Self-descriptive messages

This means that each message contains all the information necessary for clients and servers to interact. This includes the URI, HTTP method, headers, media type, and more.

Manipulation of resources through representations

As we covered previously, a resource can have one or more representations. In a RESTful system, it is through these representations that resource state is communicated.

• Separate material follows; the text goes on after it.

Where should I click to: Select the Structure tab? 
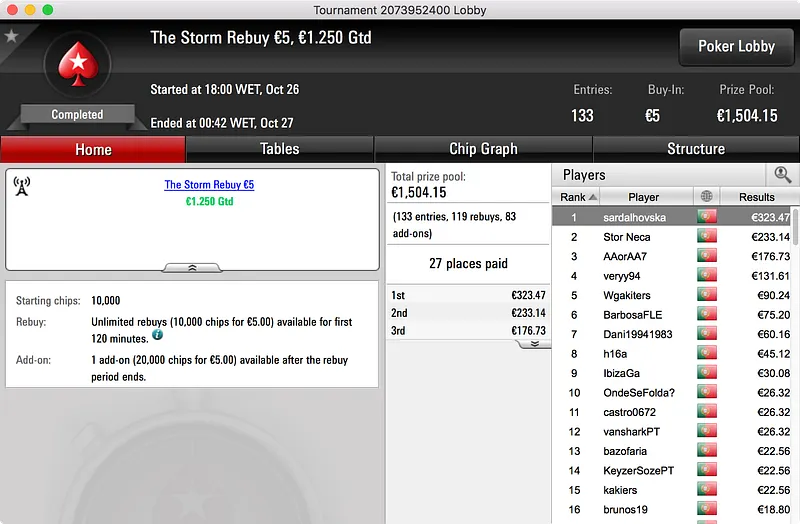[696, 149]
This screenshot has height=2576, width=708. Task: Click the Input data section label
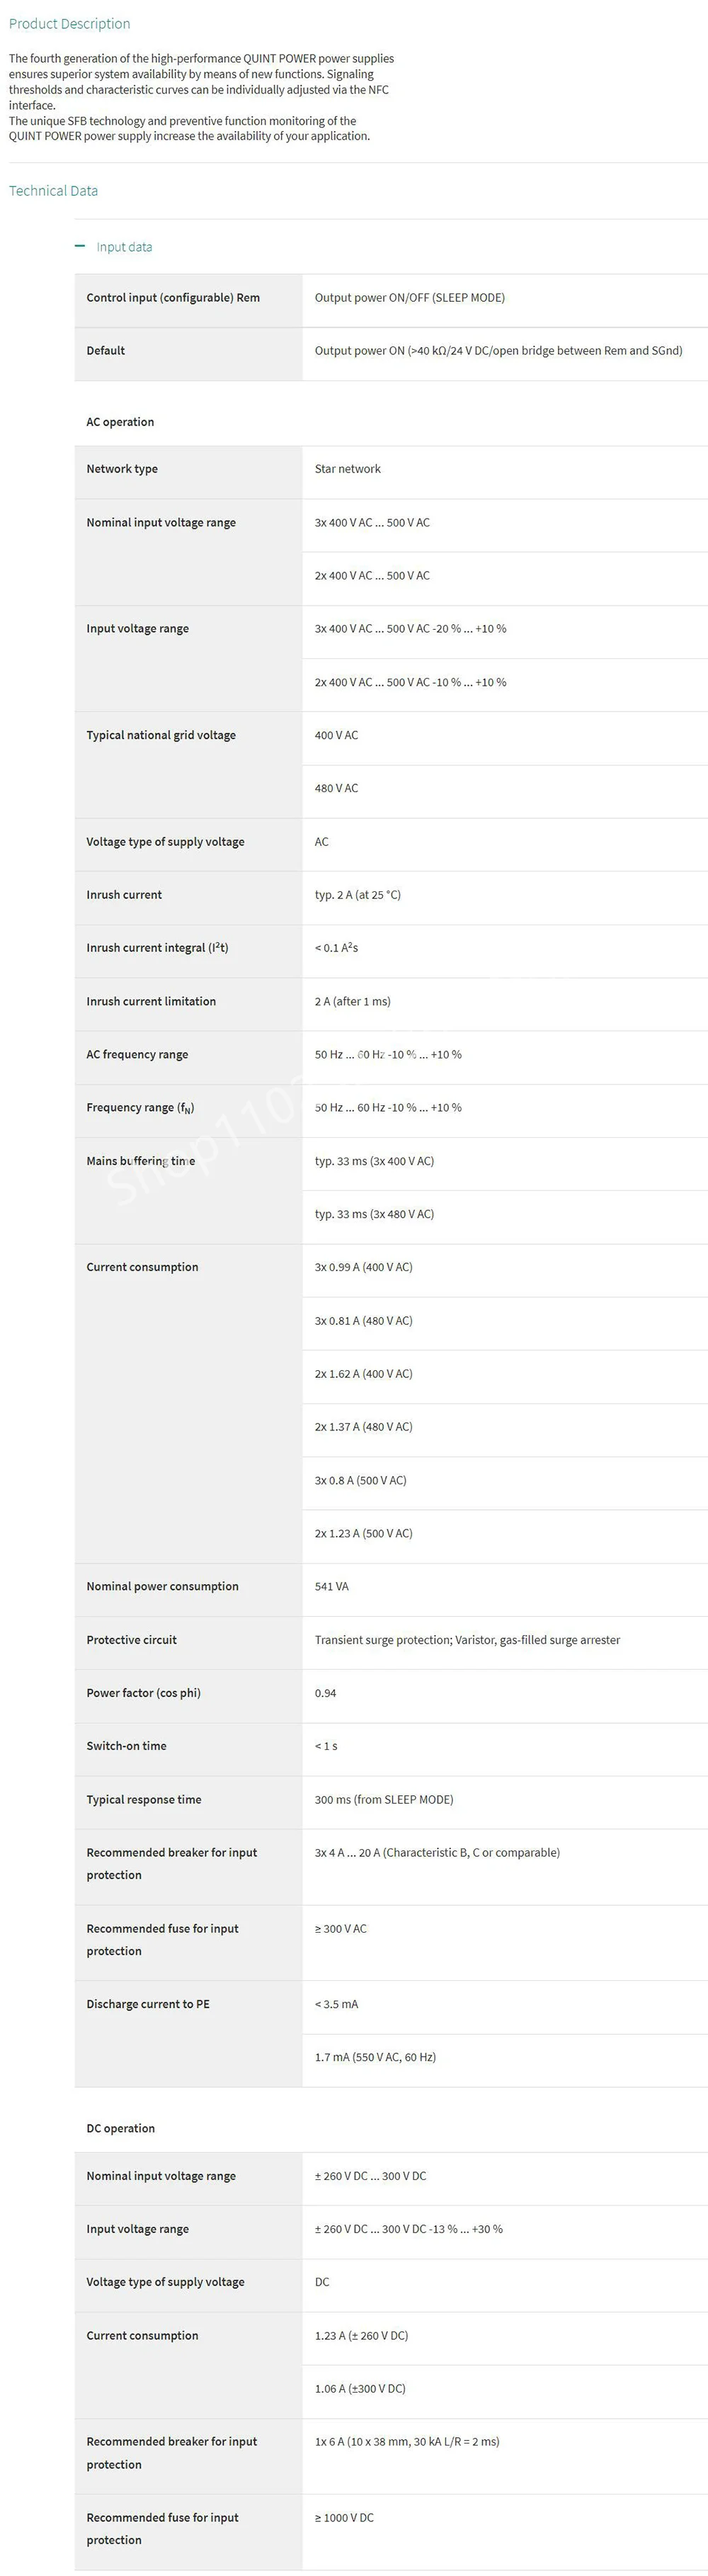(x=124, y=247)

Hypermedia as the engine of application state

Previously we discussed hypermedia and the role it plays in driving the flow of the application. That model is a core component of a RESTful system.

Layered system

Components within a RESTful system are layered and composed with each component having a limited view of the system. This allows layers to be introduced to adapt between legacy clients and servers and enables intermediaries to provide additional services like caching, enforcing security policies, compression, and more.

Code on demand

This allows clients to dynamically download code that executes on the client in order to help it interact with the system. One very popular example of this is the way client-side JavaScript executes in the browser, as it is downloaded on demand. Being able to introduce new application code improves the the system’s capacity to evolve and be extended. Because it reduces visibility, however, this constraint is considered optional.

As you can see, building a RESTful system is not free and not necessarily easy. There have been many books written in depth on the topics just mentioned. Although making a system RESTful is not trivial, it can be worth the investment depending on the system’s needs. For this reason, this book does not focus on REST but rather focuses on evolvability and techniques to achieve that when building your Web APIs. Each of these techniques is a pathway toward a fully RESTful system but provides a benefit in its own right.

Put another way, focus on the needs of your system and not whether you can stamp it with a “REST” badge or not.

For more clarification on REST as a term, Kelly Sommers has a well-written post that covers this topic in more detail.

To learn more about building RESTful and hypermedia-based systems, check out REST in Practice (O’Reilly) and Building Hypermedia APIs with HTML5 and Node (O’Reilly).

Conclusion

In this chapter, we learned about the origin of APIs, explored the growth of APIs in the industry, and dove into APIs themselves. Now it’s time to meet ASP.NET Web API, Microsoft’s answer to building APIs. In the next chapter, you’ll learn about the framework, its design goals, and how to get started with it for API development.